Segment Start: Passage to read

The back injury, of course, brought on a flare which will not let up either. It is interfering with my ability to enjoy social activity with Dan's family, like our nephew's third birthday party. Last week, Dan's grandfather's wife fell and broke her shoulder. She was put in a rehab facility, leaving no one to care for her husband. Dan's grandfather had to fly by himself from Florida to South Dakota so Dan's mom could take care of him. While it is really cool that Dan's grandfather is in town and that several of his family members are coming to visit this week, I seriously do not feel up to the get-togethers that are going on. I will attend, of course, but I hope I am not a complete zombie during them and that they don't make this flare even worse.
Earlier this week, my dad called and told me that the doctors had found a tumor on his bladder. They are making plans to remove it, but I don't have details on that yet. This comes on the heel of my step-mother's recent back surgery and hospitalization for double pneumonia. Being two states away, I can't visit the hospital and don't really know what's going on unless someone calls and tells me. Not that I am any sort of caretaker anyway, but still.
Then yesterday, the whole long-term disability insurance company and lawyer debacle, the full story of which is a few posts down. I cannot seem to stop brooding about it. I don't want to believe there is nothing left for me to do even though that is the truth of the matter. I've had fleeting thoughts of writing to writing to the Democratic Congressman from South Dakota and/or President Obama, but I doubt it would do any good. It would probably just wear me out further.
And today, Dan came home from work with a form from his employer stating that they are changing dental insurance in just five weeks. This new plan won't cover root canals, crowns or gum surgery for the first year. This really SUCKS because Dan was supposed to have gum surgery this fall! And it's not particularly good news for me either because having Sjogren's means I never know what's gonna happen with my teeth. I had five crowns and four root canals in the space of just three years. I take excellent care of my mouth, but I can't guarantee I won't need work on any of my teeth prior to October 2011.
I usually can handle a stressful event after a day or two, but this a bit much. You know those old variety show acts where there's a guy spinning plates simultaneously? I have too many doggone plates in the air right now, and nowhere to hide when they come crashing down.

Segment End: Passage to read
Segment Start: Given information

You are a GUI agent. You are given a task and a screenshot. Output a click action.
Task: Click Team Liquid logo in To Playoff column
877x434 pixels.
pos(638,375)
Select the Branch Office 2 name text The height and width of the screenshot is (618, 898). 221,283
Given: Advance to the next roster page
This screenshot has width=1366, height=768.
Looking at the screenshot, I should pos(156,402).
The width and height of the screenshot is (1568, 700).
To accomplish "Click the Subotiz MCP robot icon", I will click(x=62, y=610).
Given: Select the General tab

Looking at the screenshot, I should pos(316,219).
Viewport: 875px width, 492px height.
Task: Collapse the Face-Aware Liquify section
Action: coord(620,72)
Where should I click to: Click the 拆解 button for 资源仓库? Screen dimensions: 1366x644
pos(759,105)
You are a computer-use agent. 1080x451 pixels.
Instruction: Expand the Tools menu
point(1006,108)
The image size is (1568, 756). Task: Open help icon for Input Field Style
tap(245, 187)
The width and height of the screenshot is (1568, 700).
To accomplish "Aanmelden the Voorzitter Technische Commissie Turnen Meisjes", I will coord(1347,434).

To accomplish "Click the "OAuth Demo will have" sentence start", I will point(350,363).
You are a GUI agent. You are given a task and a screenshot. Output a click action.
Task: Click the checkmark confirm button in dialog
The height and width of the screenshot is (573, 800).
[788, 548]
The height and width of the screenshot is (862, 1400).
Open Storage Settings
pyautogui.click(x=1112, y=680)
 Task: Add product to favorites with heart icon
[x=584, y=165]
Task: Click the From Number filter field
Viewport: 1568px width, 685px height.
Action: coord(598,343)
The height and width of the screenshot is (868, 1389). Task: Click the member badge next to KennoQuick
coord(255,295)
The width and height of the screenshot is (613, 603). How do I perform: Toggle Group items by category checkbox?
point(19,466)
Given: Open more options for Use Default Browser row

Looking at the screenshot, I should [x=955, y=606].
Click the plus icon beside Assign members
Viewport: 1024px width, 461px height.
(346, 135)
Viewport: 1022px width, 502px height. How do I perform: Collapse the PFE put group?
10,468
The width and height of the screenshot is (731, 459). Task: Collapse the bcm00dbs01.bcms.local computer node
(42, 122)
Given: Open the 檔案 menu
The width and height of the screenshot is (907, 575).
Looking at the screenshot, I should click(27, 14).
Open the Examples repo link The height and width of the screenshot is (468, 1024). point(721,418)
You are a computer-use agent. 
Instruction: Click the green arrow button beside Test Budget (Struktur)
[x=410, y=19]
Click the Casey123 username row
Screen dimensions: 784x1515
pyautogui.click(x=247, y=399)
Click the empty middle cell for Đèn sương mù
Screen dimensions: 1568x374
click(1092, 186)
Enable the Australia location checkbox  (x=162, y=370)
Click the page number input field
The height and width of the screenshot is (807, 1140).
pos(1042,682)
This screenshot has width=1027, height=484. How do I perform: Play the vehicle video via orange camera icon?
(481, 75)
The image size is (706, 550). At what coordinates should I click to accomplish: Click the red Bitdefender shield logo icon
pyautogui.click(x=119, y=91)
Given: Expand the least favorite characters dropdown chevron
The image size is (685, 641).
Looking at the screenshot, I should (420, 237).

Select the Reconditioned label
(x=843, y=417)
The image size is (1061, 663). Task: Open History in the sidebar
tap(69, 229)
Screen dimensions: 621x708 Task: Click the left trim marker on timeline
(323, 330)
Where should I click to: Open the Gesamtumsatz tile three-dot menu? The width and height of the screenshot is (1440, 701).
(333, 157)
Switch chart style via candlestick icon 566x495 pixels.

Segment End: Given information

Task → In the post about piling-up family, health, and insurance stresses, which dental procedures does the new plan exclude for its first year? List them.

Problem solution → Root canals, crowns, gum surgery